-- start Page text --
# For 0<x<180 verify the monotony of the function xcosx+sin(-x).

### 2 Answers | Add Yours

We have the function f(x) = x*cos x + sin (-x)

f(x) = x*cos x - sin x

The first derivative of f(x) is f'(x)

=> f'(x) = cos x - x*(sin x) - cos x

=> f'(x) = -x*sin x

When 0< x< 180 we have sin x as positive, therefore the first derivative -x*sin x is negative, so the function is decreasing.

**Therefore the function is decreasing for the given range of x.**

The monotony of a function shows the behavior of the function: increasing or decreasing function.

A function is strictly increasing if it's first derivative is positive and it is decreasing if it's first derivative is negative.
-- end Page text --
-- start Data shown --
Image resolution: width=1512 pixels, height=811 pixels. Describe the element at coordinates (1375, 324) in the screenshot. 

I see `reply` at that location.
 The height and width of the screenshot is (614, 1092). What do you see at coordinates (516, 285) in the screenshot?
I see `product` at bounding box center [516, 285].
-- end Data shown --
== Tasks to complete ==
**1.** In the forum thread on monotony, rewrite the passage starting with "The first derivative of" and going on through "function is decreasing.", swapping "positive" for "greater than zero".
**2.** Answer these from the forum thread on monotony:
(a) What does the first derivative f'(x) simplify to?
(b) What conclusion does the thread reach about the function for the given range of x?
(c) According to the thread, what does the monotony of a function show?
**3.** Continue the forum thread on the monotony of x*cos x + sin(-x), starting right after its last sentence.

== Results for each task ==
**1.**
The first derivative of f(x) is f'(x)

=> f'(x) = cos x - x*(sin x) - cos x

=> f'(x) = -x*sin x

When 0< x< 180 we have sin x as greater than zero, therefore the first derivative -x*sin x is negative, so the function is decreasing.

**2.**
(a) f'(x) = -x*sin x
(b) The function is decreasing for the given range of x.
(c) The behavior of the function: whether it is increasing or decreasing.

**3.**
We'll re-write the function, based on the fact that the sine function is odd:

f(x) = xcos x - sin x

We'll calculate the first derivative:

f'(x)= (xcos x – sin x)'

f'(x) = ( xcos x)'-( sin x)'

We notice that the first term is a product, so we'll apply the product rule:

f'(x) = x'*(cos x)+x*(cos x)' – cos x

f'(x)=1*cos x-x*sin x –cos x

We'll eliminate like terms:

f'(x)= -x*sin x

Since the sine function is positive over the range [0 ; 180], the values of x are positive and the product is negative, the first derivative is negative.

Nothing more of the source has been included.